Can you find a correlation?
The routes that went missing do seem to be the longest routes. Does this mean distance is a factor in why the packages are going missing? Maybe, but let us continue exploring.
Carrier Comparison:
Compare the performance of different carriers, including their package loss rates and average delivery times.
loss_rate | avg_delivery_times | |
---|---|---|
carrier | ||
CarrierA | 0.385757 | 29.101449 |
CarrierB | 0.425656 | 30.578680 |
CarrierC | 0.371875 | 29.343284 |
The chart above should tell us if any of the carriers is mainly responsible for he missing packages.
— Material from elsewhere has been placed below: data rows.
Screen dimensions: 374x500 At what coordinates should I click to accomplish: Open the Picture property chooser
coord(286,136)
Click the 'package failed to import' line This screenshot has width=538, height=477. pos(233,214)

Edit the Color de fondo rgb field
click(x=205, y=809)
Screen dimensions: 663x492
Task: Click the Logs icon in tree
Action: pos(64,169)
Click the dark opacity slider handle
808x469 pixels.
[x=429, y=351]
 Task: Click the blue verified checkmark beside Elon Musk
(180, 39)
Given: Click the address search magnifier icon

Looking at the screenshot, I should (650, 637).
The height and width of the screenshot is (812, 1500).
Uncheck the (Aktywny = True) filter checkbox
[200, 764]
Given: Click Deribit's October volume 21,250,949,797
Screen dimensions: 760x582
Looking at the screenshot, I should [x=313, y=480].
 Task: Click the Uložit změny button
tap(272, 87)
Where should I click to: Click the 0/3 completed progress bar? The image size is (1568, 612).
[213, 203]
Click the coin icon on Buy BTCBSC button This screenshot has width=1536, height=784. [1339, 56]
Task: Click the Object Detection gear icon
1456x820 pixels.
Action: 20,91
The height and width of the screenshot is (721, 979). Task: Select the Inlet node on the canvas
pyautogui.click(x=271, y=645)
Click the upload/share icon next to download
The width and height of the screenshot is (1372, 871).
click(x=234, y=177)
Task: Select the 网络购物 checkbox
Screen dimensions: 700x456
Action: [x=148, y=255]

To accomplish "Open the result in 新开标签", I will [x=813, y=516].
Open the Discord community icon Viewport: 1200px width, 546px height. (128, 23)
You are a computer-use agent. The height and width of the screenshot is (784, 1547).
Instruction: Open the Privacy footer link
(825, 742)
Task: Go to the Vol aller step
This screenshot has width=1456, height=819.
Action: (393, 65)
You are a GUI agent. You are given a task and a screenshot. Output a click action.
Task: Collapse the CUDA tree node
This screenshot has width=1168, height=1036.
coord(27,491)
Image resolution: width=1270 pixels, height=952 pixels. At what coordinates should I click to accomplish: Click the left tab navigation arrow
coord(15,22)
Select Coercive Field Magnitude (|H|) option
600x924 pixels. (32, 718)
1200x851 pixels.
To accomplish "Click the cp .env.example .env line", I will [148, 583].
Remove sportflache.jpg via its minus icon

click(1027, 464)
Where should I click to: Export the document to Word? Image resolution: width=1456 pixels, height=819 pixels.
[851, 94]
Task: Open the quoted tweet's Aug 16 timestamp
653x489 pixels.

Unfortunately, from the data, it does not seem like the carrier has much to do with the missing packages.
Let us see if the destination city has anything to do with these packages that are vanishing mysteriously.
loss_rate | |
---|---|
destination | |
CityD | 0.201439 |
CityE | 0.832370 |
CityF | 0.135638 |
Aha! Do you see what I see?
80% of the packages that had a destination to CityE went missingā¦
This is a significant data point that may help us solve the mistery. Something seems to be happening to packages that are in route to CityE. What could the issue be?
I want to make sure there are no other variables that we need to consider.
If we compare the destination city against the following columns, do we still see the missing packages pattern?
- region
- carrier
- origin
We can clearly see that regardless of the origin city, the region, or the carrier. Packages in route to CityE have a very high chance of going missing. I would recommend the logistics company immediately stop sending packages to this city and do a thorough investigation to determine the root cause.
Summary
Based on the analysis, it was determined that:
- Packages that went missing had longer routes on average, suggesting distance might be a factor.
- Carrier performance did not seem to be a significant factor in missing packages.
- However, a significant finding was that 80% of packages destined for CityE went missing, suggesting a specific issue with deliveries to that city.
In summary, further analysis showed that this pattern persisted regardless of origin city, region, or carrier, leading to the recommendation for the logistics company to stop sending packages to CityE and investigate the root cause.